A simple tool for debugging flakes

Introducing stress, a simple tool for debugging inconsistent errors. No one likes seeing a test fail in (CI) and then pressing Up + Enter every 3 minutes locally to catch a flake!1

Try it out! cargo install stress && stress --output --bail -- ls -a

Motivation

This is frustratingly common in tests due to a variety of factors including

  • Code-skew as the code changes without updating the tests
  • Poor test isolation
  • Transient errors as tests interact with multiple pieces of infrastructure. Ex: frontend + backend + database

Often the fix is either deleting the test2 editing the test code or changing something about the environment where the test is running, increasing available memory or tweaking the config.

How does it work?

Pass in a command say ls -a and it will be run a specified number of times (default: 10). The exit codes encountered and the number of occurrences will be printed out along with the command output (with the --output flag).

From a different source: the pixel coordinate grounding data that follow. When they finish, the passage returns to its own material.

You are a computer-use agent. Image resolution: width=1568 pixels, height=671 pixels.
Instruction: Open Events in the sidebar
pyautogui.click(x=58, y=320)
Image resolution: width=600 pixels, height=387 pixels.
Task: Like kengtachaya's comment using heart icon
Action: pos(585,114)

If all that's needed is to see if any runs fail there's a --bail flag that stops the program on the first command run that ends with a failure (non-zero exit code).

Why not <insert-tool-here>?

Definitely! That's also a great option if it works for you! A while-loop in bash should be sufficient, as one of my coworkers wisely pointed out.

So why do this, you might wonder? Just to scratch my own itch.

Next time I need to debug a test, I can focus on the problem instead of the tooling.

Thanks for reading

Leave your thoughts and feedback on GitHub.

If you're using stress let me know how I can improve it for you.

Footnotes

1: If you love manually trying to catch flakes...uh...🤯

2: This is obviously a joke! But it's not always the wrong approach. Test flakes, especially in CI, are a burden on your entire engineering team. They slow down continuous development and reduce trust in the test suite. Empowering engineers to turn off flakes forces engineering teams to confront a tragedy of the commons, failed CI runs.